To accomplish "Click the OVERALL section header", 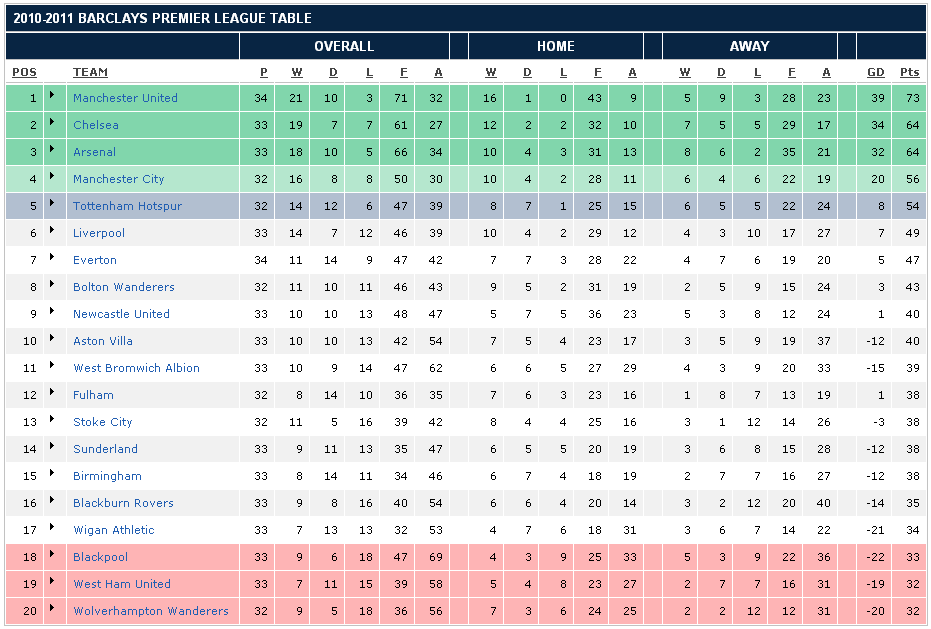I will click(344, 46).
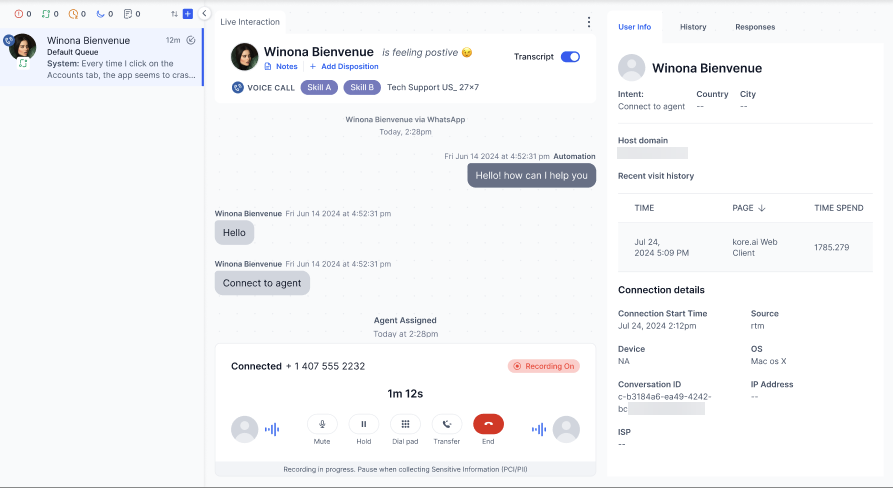Transfer the voice call

(447, 424)
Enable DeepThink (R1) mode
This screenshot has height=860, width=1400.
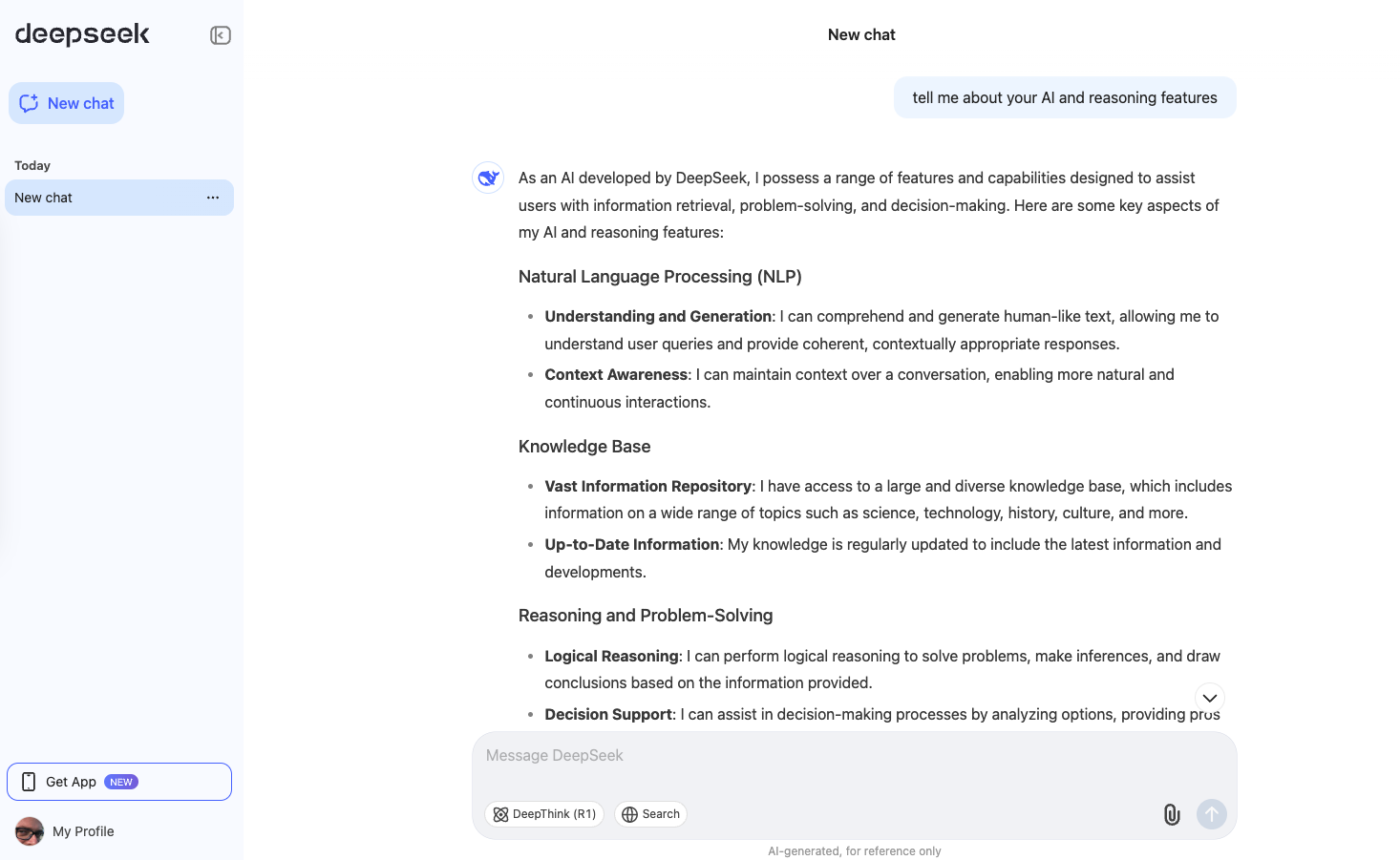pos(544,814)
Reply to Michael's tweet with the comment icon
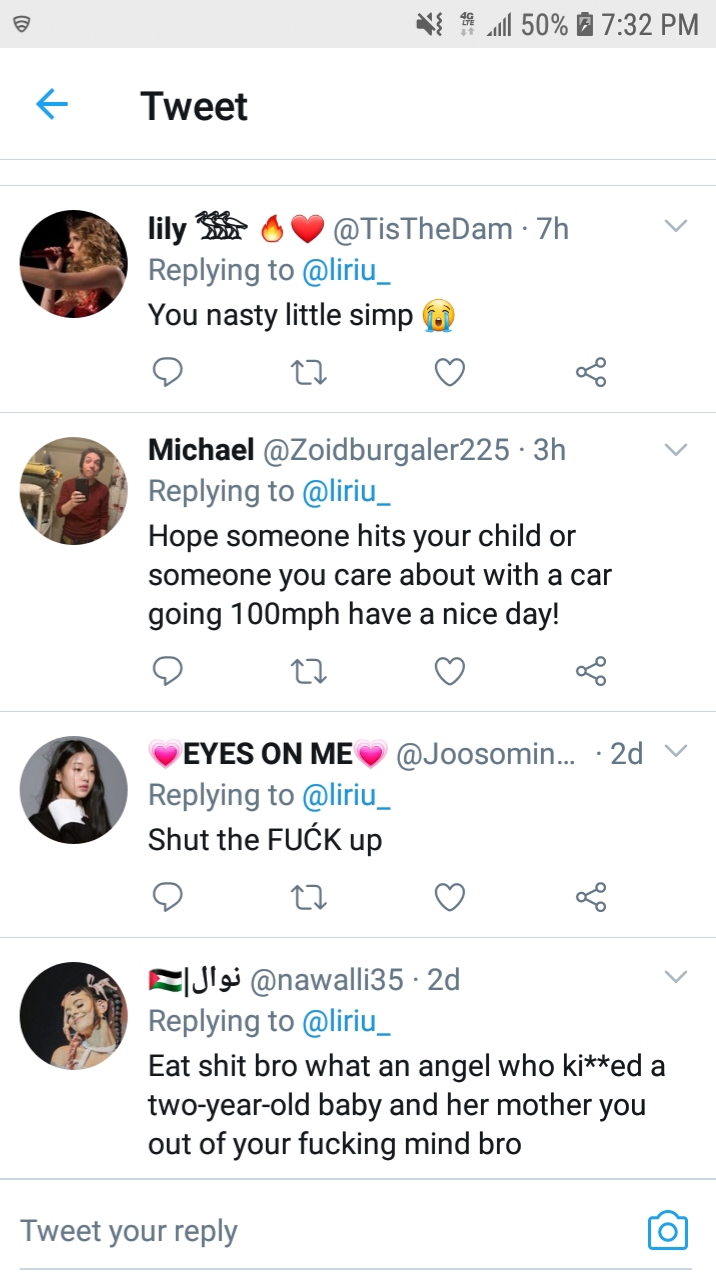This screenshot has height=1280, width=716. (167, 671)
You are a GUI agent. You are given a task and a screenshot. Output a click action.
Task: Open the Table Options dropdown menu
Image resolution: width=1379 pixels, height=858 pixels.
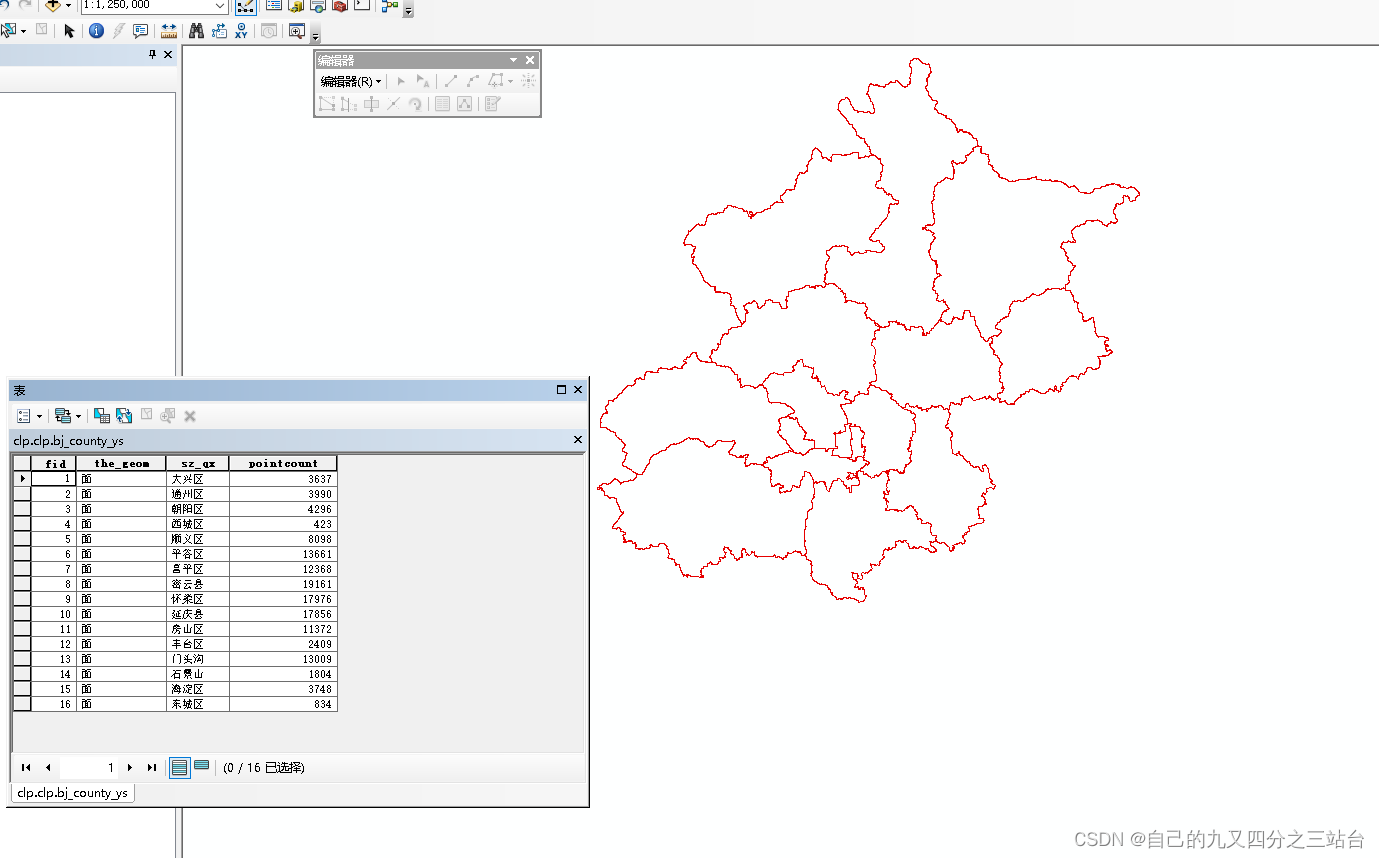(x=28, y=415)

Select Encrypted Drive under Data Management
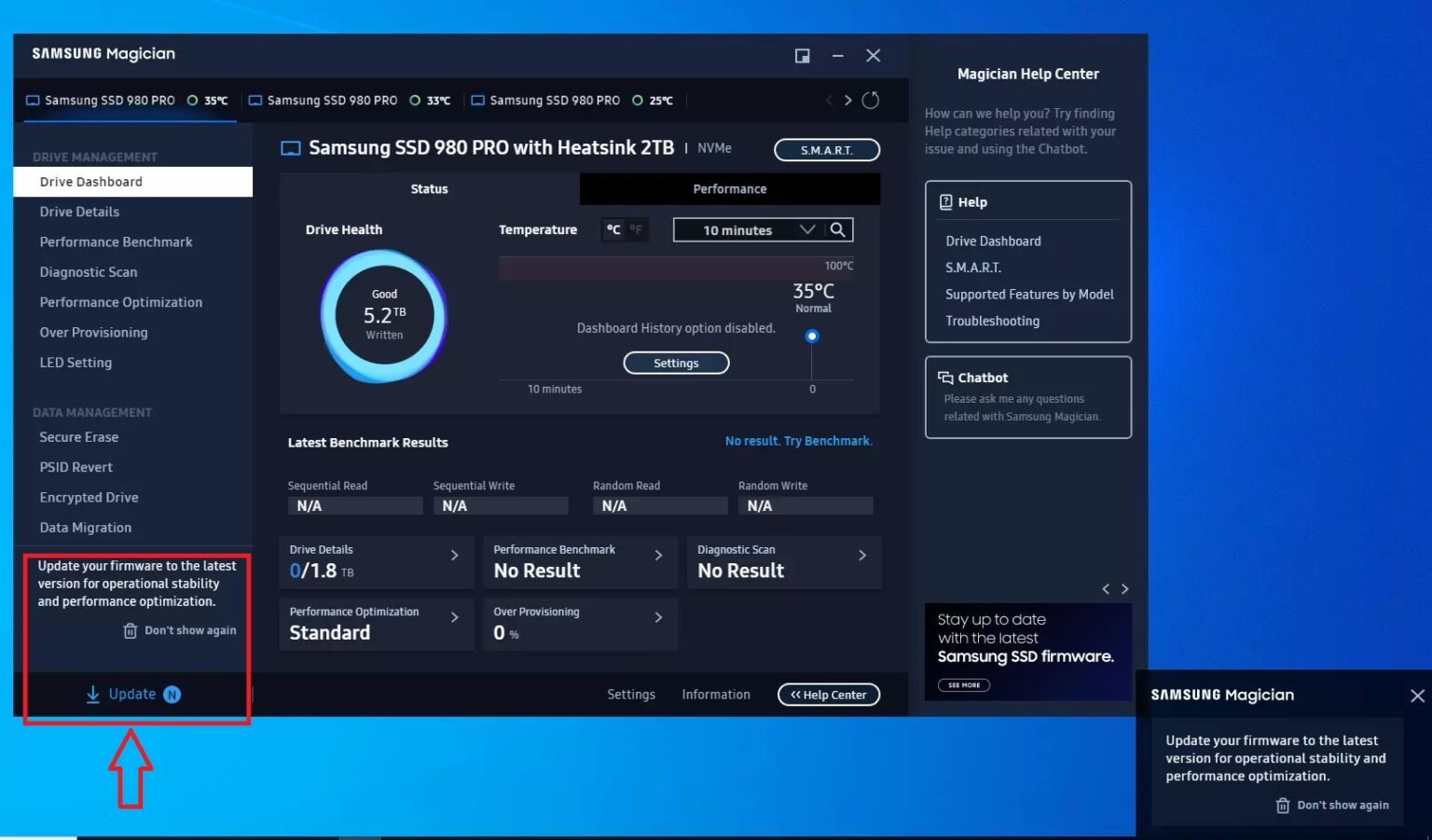[x=89, y=497]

────────────────────

WHAT THIS TASK INVOLVES: Exactly the lines from the one holding "This screenshot has height=860, width=1400." through the last line of the entries, both included, are to be duplicated; leave the pictures out.

TASK RESPONSE:
This screenshot has height=860, width=1400.
pos(544,814)
Reply to Michael's tweet with the comment icon
This screenshot has height=1280, width=716. (167, 671)
You are a GUI agent. You are given a task and a screenshot. Output a click action.
Task: Open the Table Options dropdown menu
Image resolution: width=1379 pixels, height=858 pixels.
(x=28, y=415)

Select Encrypted Drive under Data Management
[x=89, y=497]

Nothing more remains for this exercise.